WHAT TO PRODUCE
Wherever the string "computer" shows up in the records below, return that line.

--- START ---

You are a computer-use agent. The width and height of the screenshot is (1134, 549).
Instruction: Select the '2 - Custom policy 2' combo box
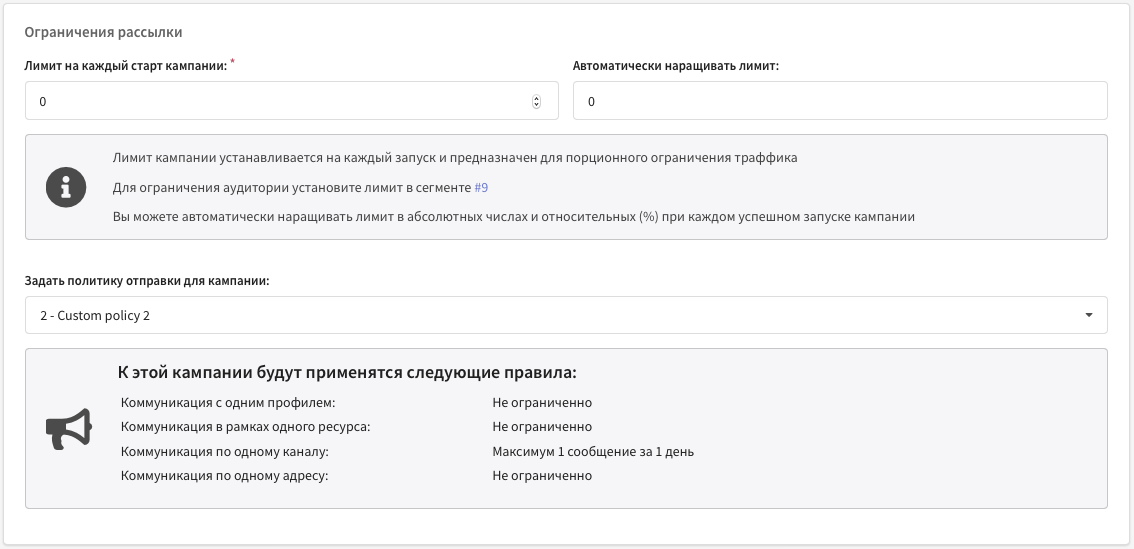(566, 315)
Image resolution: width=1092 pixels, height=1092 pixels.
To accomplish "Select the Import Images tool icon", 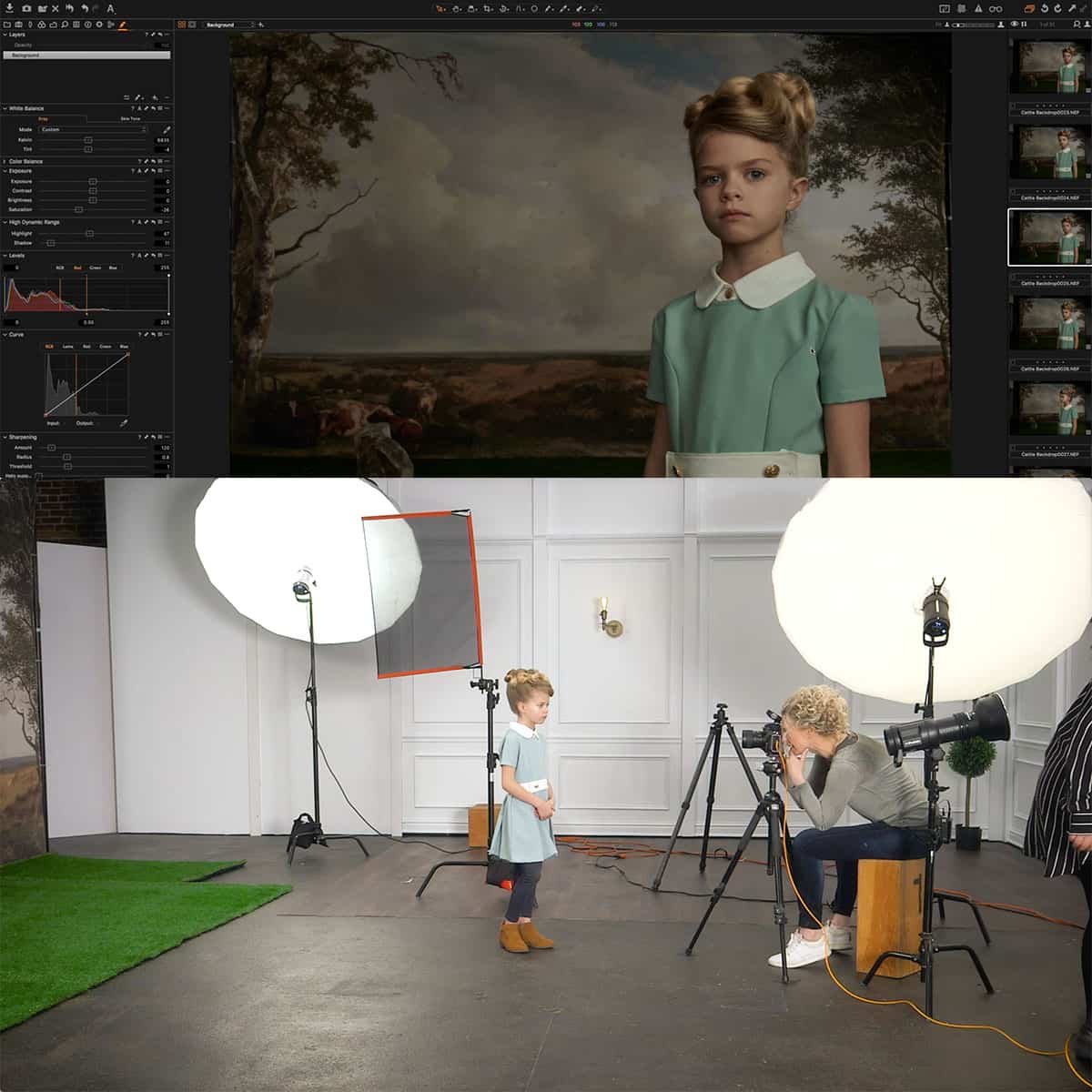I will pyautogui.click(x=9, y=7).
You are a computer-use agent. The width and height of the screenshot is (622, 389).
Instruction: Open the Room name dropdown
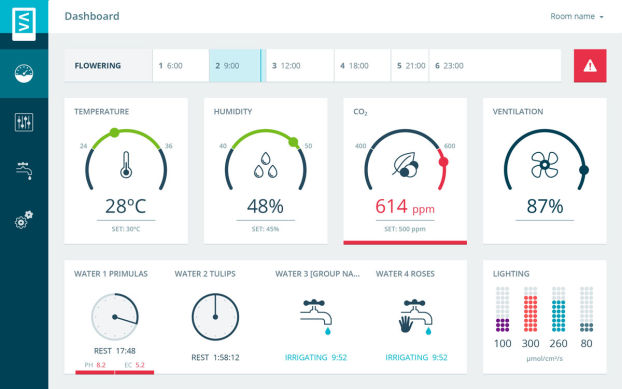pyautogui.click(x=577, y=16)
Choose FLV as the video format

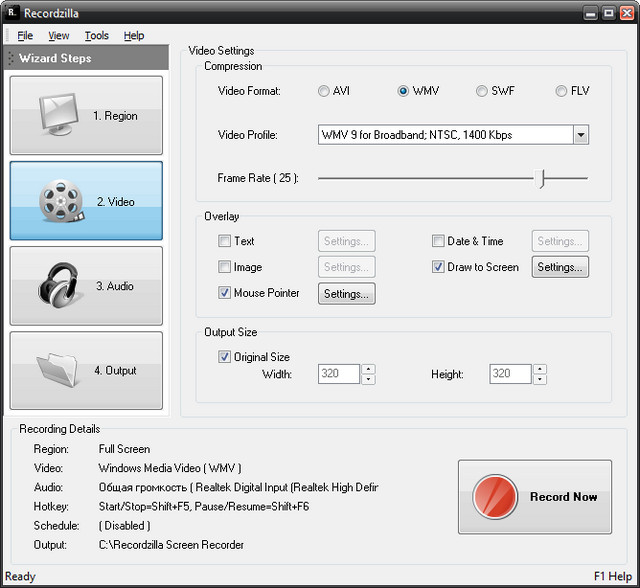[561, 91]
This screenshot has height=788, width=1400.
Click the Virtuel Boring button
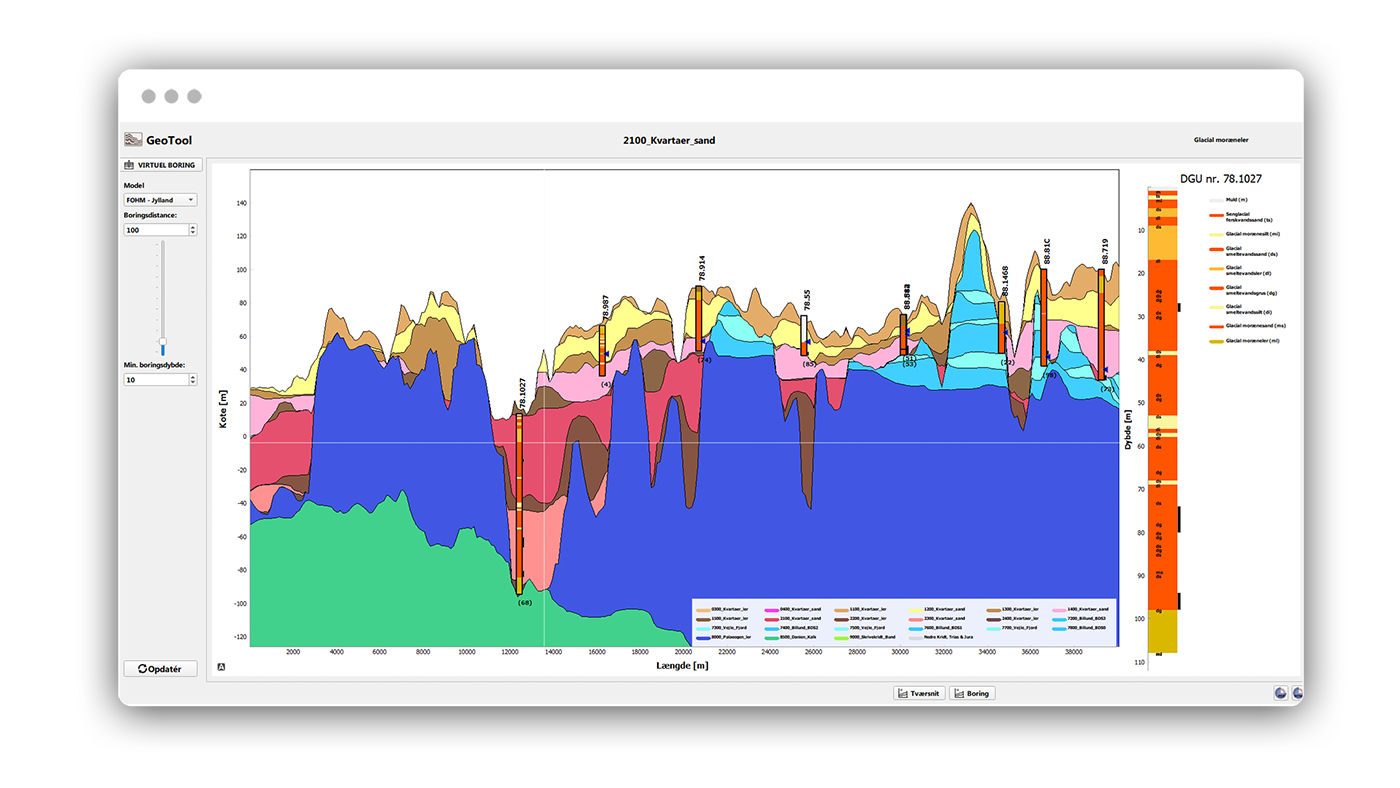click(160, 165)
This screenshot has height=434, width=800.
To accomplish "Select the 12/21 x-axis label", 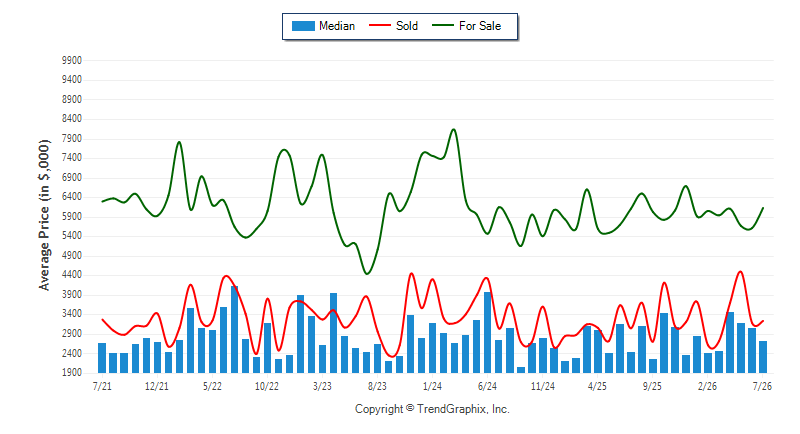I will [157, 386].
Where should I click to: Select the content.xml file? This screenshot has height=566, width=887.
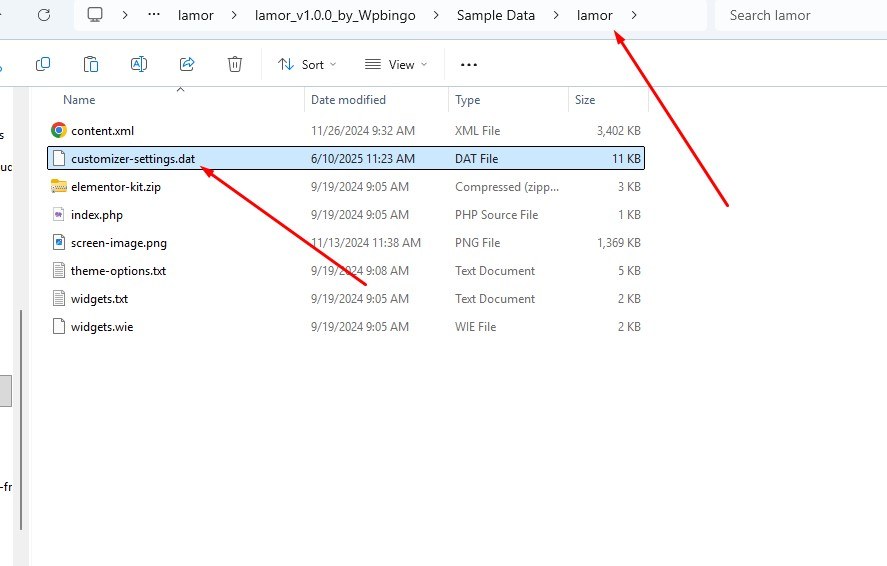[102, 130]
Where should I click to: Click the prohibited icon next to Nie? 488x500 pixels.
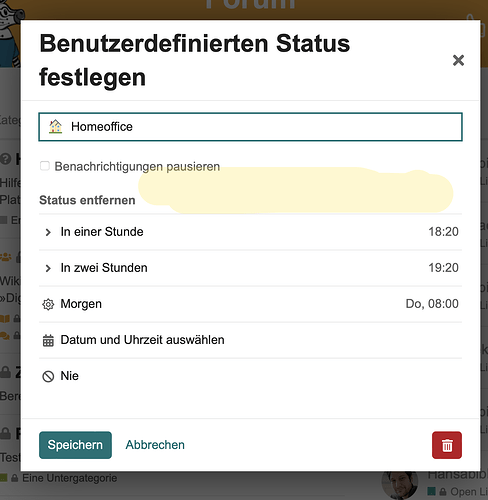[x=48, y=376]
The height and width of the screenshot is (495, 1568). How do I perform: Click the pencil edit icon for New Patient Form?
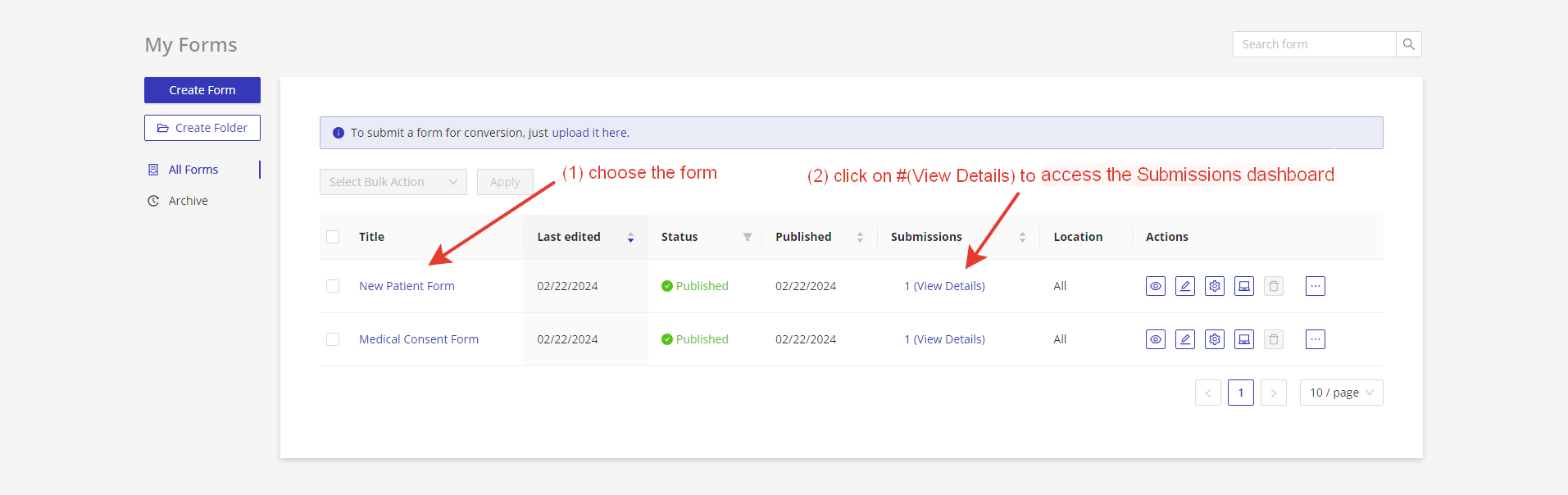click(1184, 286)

--- END ---

SOLUTION TO THE EXERCISE
You are a computer-use agent. The width and height of the screenshot is (1134, 549).
You are a computer-use agent. The width and height of the screenshot is (622, 389).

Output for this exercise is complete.